Why did Crassus fail in Parthia

The Parthian (/ pɑːr θ i ən /), also known as the Arsacid Empire (/ ɑːrs ə s ɪ d /), [9] was a major Iranian political and cultural power in ancient Iran from 247 BC to 224 AD [10] The latter name comes from its founder, Arsaces me, [11] who led the Parni tribe to conquer the region of Parthia [12] in Iran's northeast, then a satrapy (province) under Andragoras, in rebellion against the Seleucid Empire. Mithridates I (r. C. 171–132 BC) expanded the empire considerably by conquering Media and Mesopotamia from the Seleucids. At its peak, the Parthian stretched from the northern foothills of the Euphrates, in what is now central-eastern Turkey, to present-day Afghanistan and western Pakistan. The Empire on the Silk Road between the Roman Empire in the Mediterranean and the Han Dynasty in China became a center of trade and commerce.

247 BC BC - AD 224
The Parthians in 94 BC at their greatest extent, during the reign of Mithridates II (r. 124-91 BC)
CapitalCtesiphon, [1] Ecbatana, Hecatompylos, Susa, Mithradatkirt, Asaak, Rhages
Common languagesGreek (official), [2] Parthian (official), [3] Aramaic (lingua franca) [2] [4]
governmentFeudal monarchy [6]
Arsaces I (first)
Artabanus IV (last)
legislative branchMegisthanes
Historic eraAntiquity
247 BC
AD 224
1 AD [7] [8]2,800,000 km 2 (1,100,000 km²)
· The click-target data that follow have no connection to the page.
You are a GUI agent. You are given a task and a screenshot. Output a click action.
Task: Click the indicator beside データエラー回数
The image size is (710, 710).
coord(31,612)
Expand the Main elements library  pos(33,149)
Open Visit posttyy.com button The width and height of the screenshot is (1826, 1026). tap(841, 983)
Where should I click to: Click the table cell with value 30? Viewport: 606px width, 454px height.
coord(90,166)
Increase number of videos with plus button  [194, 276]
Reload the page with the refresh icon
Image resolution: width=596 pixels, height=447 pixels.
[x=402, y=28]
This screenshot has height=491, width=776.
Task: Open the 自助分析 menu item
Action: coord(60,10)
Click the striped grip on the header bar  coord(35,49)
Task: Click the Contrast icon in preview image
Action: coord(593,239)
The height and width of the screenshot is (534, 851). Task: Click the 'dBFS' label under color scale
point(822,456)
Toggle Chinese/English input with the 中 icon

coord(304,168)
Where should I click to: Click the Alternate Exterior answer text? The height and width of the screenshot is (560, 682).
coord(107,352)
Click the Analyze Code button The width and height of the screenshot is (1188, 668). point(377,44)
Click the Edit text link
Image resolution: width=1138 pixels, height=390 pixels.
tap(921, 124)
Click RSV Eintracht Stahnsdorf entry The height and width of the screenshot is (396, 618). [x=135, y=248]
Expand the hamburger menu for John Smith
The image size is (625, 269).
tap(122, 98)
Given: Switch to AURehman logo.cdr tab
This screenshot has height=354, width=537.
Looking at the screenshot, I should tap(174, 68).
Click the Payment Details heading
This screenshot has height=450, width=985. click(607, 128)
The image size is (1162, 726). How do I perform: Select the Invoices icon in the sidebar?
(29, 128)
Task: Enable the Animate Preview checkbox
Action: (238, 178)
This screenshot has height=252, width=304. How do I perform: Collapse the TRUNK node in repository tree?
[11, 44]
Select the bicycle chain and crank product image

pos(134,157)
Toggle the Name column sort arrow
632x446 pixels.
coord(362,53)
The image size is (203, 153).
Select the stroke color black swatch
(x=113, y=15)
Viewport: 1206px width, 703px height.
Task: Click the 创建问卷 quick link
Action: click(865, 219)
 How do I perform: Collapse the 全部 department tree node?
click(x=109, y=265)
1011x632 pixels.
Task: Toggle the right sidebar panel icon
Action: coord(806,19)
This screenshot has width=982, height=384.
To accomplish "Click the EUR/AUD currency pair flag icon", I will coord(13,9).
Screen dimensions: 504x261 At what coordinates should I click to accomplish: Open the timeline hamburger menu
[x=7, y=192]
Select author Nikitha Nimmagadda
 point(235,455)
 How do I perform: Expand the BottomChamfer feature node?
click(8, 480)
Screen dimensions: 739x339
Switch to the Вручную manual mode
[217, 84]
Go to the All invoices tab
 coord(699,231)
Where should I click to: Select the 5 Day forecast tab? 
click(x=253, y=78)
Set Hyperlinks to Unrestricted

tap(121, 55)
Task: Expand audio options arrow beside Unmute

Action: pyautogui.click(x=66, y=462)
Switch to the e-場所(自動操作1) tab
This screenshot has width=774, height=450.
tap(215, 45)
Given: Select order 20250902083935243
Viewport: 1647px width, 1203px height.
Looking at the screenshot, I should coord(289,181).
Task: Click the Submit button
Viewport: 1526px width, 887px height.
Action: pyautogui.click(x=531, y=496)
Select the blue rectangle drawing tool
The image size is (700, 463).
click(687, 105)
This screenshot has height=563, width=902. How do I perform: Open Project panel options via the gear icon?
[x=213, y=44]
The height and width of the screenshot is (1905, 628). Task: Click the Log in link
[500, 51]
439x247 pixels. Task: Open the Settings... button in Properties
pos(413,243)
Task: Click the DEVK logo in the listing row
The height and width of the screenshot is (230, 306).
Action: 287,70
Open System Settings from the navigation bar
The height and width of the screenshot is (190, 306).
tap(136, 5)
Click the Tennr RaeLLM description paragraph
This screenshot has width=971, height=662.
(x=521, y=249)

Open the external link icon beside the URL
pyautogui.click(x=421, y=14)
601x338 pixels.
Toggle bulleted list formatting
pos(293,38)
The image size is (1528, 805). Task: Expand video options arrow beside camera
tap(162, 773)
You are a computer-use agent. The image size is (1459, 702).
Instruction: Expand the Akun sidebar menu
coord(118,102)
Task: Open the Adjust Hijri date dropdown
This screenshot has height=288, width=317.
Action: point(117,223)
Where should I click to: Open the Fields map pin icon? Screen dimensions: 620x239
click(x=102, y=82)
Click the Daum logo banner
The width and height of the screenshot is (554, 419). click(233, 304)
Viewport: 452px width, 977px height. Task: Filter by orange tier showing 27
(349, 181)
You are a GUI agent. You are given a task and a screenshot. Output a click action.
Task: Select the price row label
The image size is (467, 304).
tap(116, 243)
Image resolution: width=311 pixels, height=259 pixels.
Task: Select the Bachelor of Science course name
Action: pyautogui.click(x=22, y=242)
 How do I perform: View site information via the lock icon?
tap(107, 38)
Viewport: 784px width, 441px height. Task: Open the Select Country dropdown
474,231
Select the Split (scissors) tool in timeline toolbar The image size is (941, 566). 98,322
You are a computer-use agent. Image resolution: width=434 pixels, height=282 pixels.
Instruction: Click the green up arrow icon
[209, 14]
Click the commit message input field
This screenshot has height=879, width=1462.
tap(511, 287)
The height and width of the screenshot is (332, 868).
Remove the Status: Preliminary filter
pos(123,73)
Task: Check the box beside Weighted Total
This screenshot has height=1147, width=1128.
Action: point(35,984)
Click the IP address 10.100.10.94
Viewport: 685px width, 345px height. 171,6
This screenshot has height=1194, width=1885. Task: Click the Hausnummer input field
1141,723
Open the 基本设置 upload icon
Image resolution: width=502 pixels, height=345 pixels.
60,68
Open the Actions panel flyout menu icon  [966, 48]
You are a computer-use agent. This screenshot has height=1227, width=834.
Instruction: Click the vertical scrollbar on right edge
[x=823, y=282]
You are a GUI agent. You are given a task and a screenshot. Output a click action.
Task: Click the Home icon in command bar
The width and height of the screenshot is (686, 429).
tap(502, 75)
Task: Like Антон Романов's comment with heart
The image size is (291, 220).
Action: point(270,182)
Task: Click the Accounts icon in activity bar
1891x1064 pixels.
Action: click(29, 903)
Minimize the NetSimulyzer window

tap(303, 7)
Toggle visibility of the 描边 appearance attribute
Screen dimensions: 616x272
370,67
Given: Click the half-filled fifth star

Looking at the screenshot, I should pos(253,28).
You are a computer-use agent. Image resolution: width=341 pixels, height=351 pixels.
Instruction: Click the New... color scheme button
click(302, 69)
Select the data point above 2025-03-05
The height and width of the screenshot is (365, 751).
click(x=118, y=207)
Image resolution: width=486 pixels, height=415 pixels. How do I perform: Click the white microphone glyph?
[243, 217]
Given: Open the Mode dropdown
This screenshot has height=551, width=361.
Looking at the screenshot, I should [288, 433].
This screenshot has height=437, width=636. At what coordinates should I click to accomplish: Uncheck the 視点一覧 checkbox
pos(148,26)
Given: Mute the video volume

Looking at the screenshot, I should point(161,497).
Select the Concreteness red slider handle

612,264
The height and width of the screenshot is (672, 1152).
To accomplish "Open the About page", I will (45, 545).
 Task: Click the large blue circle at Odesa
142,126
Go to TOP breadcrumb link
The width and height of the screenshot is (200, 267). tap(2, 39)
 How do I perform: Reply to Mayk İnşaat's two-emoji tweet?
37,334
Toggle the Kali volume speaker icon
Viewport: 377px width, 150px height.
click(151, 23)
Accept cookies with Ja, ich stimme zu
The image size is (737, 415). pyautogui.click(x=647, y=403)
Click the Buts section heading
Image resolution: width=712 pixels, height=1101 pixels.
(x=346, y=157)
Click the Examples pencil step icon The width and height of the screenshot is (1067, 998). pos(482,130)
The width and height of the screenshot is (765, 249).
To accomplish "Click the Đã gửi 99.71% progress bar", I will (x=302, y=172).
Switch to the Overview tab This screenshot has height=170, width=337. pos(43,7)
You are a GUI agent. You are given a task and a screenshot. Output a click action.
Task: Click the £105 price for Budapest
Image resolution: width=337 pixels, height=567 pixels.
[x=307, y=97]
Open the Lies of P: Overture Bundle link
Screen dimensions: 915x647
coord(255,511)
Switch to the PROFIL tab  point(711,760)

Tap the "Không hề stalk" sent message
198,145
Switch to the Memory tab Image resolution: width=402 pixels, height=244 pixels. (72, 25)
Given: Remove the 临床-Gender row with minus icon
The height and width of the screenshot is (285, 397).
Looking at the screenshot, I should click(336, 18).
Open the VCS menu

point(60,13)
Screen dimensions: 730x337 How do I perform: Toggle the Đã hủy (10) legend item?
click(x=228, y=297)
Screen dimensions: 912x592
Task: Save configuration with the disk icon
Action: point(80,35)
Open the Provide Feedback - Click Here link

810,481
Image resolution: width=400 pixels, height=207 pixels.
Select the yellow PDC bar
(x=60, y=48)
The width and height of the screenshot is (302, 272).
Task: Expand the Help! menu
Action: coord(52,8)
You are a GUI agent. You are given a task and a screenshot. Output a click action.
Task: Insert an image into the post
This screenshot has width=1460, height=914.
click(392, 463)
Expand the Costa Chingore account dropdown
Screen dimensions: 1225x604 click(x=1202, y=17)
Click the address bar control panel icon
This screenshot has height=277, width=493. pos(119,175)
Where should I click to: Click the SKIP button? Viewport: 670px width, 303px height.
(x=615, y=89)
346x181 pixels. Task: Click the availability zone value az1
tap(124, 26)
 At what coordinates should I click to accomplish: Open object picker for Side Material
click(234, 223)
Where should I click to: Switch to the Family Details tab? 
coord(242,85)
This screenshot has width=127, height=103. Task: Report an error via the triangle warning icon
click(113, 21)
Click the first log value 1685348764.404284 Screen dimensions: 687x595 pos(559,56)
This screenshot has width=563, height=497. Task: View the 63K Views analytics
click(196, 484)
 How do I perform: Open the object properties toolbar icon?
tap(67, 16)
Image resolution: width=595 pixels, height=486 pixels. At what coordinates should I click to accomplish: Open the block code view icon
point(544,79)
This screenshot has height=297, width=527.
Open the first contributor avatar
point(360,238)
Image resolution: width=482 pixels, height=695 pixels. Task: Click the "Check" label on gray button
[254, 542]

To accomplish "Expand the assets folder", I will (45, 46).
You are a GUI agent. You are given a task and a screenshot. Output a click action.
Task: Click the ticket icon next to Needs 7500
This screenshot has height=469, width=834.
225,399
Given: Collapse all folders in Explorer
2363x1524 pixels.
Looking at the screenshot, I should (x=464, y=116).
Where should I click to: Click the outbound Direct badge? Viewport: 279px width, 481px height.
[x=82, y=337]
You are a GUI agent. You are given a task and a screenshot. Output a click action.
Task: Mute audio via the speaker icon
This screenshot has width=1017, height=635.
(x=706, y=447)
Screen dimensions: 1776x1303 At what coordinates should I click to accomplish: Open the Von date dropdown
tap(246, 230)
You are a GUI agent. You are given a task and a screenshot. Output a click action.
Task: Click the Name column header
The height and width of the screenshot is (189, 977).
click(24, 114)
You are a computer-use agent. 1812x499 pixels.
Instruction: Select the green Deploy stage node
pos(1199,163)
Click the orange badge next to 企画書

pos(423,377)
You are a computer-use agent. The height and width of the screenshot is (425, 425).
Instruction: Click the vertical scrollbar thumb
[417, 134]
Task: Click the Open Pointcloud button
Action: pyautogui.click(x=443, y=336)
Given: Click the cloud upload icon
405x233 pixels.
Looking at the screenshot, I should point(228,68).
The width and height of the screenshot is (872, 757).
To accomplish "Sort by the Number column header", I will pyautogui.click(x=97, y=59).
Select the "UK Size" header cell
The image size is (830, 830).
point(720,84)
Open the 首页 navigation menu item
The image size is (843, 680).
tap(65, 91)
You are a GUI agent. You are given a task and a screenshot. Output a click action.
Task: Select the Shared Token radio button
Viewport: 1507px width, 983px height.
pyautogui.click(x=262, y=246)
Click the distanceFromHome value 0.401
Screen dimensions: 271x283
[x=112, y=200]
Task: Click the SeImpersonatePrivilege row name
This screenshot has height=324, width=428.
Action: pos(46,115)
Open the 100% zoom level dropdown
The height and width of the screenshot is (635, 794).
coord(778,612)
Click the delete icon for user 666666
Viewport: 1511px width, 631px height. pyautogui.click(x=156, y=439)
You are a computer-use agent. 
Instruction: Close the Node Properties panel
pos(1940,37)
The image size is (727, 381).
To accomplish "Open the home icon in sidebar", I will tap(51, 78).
The Parthians largely adopted the art, architecture, religious beliefs, and royal regalia of their culturally heterogeneous empire, which included Persian, Hellenistic, and regional cultures. For the first half of its existence, the Arsakid dish inherited elements of Greek culture, although there was eventually a gradual revival of Iranian traditions. The Arsakid rulers were referred to as the "King of Kings", as a claim to be the heirs of the Achaemenid Empire; Indeed, they accepted many local kings as vassals, with the Achaemenids centrally, albeit largely autonomous, appointed satraps. The court appointed a small number of satraps, mostly outside Iran, but these satrapies were smaller and less powerful than the Achaemenid potentates. With the expansion of Arsenal power, the seat of central government shifted from Nisa to Ctesiphon along the Tigris (south of modern Baghdad, Iraq), although several other locations also served as capitals.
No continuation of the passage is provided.